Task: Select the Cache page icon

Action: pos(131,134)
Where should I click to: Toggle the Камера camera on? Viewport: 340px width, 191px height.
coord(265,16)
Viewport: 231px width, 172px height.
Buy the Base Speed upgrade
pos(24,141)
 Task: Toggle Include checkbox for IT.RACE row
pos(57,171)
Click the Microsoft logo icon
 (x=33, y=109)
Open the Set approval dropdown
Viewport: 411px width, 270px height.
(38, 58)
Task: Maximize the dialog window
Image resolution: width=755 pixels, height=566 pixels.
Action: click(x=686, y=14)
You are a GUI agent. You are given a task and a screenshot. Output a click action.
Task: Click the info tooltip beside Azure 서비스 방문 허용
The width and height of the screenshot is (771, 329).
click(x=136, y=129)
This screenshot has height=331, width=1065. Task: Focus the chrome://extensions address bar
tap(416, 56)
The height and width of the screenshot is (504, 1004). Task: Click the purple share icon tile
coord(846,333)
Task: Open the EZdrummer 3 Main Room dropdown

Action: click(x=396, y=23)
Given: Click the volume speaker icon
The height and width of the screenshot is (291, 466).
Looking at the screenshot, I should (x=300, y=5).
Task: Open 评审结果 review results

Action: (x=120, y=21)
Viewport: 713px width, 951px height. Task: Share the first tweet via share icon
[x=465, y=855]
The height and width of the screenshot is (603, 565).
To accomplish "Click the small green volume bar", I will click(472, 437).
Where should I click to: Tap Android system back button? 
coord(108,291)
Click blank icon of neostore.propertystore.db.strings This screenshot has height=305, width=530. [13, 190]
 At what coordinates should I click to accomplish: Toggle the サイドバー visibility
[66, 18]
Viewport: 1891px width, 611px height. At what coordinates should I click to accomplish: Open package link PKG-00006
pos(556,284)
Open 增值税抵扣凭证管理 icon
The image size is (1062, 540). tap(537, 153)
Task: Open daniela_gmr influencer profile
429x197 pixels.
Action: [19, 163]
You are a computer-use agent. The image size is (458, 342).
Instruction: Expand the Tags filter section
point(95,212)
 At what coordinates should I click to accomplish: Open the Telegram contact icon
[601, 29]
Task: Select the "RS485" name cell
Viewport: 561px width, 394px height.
= = = = =
- **INSTRUCTIONS FOR THE TASK**
Copy verbatim, from the listing above, each line from the one containing "Image resolution: width=755" down to the one containing "Given: Click the volume speaker icon", inclusive.

- **EXERCISE RESPONSE**
Image resolution: width=755 pixels, height=566 pixels.
Action: click(x=686, y=14)
You are a GUI agent. You are given a task and a screenshot. Output a click action.
Task: Click the info tooltip beside Azure 서비스 방문 허용
The width and height of the screenshot is (771, 329).
click(x=136, y=129)
This screenshot has height=331, width=1065. Task: Focus the chrome://extensions address bar
tap(416, 56)
The height and width of the screenshot is (504, 1004). Task: Click the purple share icon tile
coord(846,333)
Task: Open the EZdrummer 3 Main Room dropdown

Action: click(x=396, y=23)
Given: Click the volume speaker icon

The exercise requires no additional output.